The conflict between settled Islamic law and Western leftist values is inescapable, but it is nonetheless ignored by both Muslim and secular progressives alike so they may harmoniously band together to destroy a larger, common enemy: traditional Western culture founded upon a biblical worldview and ethic. Hence, Ilhan Omar and so many others are able to live a lie without batting an eyelash or being challenged in their hypocrisy.
Omar’s past life is coming under increasing scrutiny as she dwells in the public spotlight. One area of special interest is her marriage history. She has been married and divorced two times, is married once again but apparently has recently filed for divorce a third time. In our present culture this is not all that unusual, sadly, but it is even more acceptable in Muslim circles since marriage is treated solely as a legal contract, not as the lifelong partnership/covenant envisioned in the Bible. What is a bit surprising, however, is the freedom Omar has had in initiating her divorces. Under Islamic law the husband can procure a divorce instantly for almost any reason, but the wife is extremely limited in her capacity to seek legal exit from the marriage.

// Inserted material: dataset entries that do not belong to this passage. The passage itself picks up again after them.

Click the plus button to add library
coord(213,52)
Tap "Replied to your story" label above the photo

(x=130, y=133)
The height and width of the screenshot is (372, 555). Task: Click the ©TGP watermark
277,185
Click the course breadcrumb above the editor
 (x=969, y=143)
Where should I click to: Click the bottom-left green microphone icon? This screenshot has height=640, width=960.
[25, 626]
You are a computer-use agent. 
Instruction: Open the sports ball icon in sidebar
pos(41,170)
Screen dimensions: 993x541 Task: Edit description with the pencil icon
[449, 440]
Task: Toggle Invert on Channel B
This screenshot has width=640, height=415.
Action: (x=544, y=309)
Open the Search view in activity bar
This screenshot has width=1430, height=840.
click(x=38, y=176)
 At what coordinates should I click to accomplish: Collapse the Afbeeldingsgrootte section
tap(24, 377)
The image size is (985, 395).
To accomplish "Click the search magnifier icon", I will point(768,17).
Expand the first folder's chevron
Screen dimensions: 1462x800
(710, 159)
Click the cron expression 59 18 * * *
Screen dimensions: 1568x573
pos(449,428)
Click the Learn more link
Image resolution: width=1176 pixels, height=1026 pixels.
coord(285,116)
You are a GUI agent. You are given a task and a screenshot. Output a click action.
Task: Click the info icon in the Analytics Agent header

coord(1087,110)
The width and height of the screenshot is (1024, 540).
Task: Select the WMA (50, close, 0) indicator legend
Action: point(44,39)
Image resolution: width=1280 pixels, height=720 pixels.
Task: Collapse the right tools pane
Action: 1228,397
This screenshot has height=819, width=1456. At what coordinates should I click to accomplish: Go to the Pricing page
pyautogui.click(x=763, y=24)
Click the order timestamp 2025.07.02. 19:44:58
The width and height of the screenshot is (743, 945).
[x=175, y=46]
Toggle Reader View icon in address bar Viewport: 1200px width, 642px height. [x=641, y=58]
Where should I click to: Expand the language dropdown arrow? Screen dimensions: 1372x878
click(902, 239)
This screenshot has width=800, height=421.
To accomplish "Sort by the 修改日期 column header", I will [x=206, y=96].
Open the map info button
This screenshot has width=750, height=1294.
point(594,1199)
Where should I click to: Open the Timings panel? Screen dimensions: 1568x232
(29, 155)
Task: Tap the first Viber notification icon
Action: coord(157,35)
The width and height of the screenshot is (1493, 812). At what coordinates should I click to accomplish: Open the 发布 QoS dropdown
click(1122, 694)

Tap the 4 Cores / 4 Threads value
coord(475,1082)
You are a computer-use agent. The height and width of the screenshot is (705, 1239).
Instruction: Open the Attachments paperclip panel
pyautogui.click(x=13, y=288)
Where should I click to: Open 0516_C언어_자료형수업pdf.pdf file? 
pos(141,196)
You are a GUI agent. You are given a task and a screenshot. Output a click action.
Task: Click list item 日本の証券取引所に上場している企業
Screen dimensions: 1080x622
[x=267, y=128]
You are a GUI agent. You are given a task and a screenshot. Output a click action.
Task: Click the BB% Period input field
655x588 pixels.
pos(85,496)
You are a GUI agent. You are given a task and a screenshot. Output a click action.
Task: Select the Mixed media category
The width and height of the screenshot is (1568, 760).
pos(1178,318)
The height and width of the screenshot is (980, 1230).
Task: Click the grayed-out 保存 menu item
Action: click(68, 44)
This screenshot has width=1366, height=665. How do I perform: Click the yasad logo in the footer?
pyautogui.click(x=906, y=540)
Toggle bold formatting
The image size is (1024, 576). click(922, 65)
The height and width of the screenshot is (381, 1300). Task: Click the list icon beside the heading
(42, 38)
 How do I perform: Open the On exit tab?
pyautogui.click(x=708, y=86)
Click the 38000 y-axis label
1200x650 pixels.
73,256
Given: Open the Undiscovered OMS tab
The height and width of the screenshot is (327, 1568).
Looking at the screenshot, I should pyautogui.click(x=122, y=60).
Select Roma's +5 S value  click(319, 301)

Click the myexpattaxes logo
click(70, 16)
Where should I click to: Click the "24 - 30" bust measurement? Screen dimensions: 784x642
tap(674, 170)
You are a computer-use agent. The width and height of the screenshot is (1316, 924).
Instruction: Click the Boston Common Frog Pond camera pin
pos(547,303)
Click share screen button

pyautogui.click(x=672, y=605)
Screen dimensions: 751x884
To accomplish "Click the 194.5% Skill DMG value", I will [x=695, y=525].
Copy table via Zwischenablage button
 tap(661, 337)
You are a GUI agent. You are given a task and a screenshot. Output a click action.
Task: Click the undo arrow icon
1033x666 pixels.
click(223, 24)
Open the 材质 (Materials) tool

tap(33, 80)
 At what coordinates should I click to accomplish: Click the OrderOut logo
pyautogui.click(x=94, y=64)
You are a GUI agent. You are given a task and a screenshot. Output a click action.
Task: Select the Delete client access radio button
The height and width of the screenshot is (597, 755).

Omar’s marital history is a bit complicated, particularly if she claims to submit to Shari’a, as any good Muslim must. Here’s a timeline of her marriages and divorces, according to civil and legal documents:
- 2002 — Islamic religious marriage to Ahmed Abdisalan Hirsi
- They have two children before divorcing
- 2008 — They are divorced according to Shari’a law
- 2009 — A few months after the divorce, Omar marries Ahmed Nur Said Elmi in a state-sanctioned ceremony.
- no children come from this union; apparently Hirsi, Omar and Elmi all live together in the same house for the next two years.
- questions have been raised about whether Elmi and Omar are brother and sister, and the marriage was arranged “for immigration reasons.” Omar denies this.
- 2011 — Omar separates from Elmi in a religious ceremony but does not file for legal divorce.
- 2012 — Within a few months by Islamic ceremony she enters into a remarriage with Hirsi. Their third child, Ilwad, is born June 11, 2012. You can do the math for yourself.
- 2017 — Omar files for legal divorce from Elmi late in the year.
- 2018 — Divorce is granted early in the year. One month later, she marries Hirsi in a civil ceremony.
A few things stand out at first glance. From the perspective of Shari’a law, although a Muslim man can have up to four wives concurrently, a Muslim woman can be married to only one Muslim man at a time. Marriages contracted among Muslims, whether civil or religious, are recognized by Islamic courts as valid.
Though Omar has attempted to spin her merry-go-round marriages as “religious/cultural” or “legal”, her distinctions fall flat. As a Muslim entering into a religious marriage before Allah, she must consider that marriage even more legitimate than one merely solemnized before the State. Otherwise she places a human authority above Allah. Likewise, if she dismisses her first union with Hirsi as only an affair, not a “true” marriage, then according to Shari’a law, she and Hirsi are guilty of repeated fornication (the penalty for which is death by stoning) and the children of this relationship are ever in a state of disgrace.
If, on the other hand, she recognizes her relationship with Hirsi as a true marriage, then according to Shari’a, when they are irrevocably divorced (which is accomplished with a threefold declaration by the husband of “talaq”) they cannot be remarried until Omar has been married to another man, consummated that marriage with a sexual union, and then been irrevocably divorced from that husband. At that point she would be able to remarry her first husband Hirsi.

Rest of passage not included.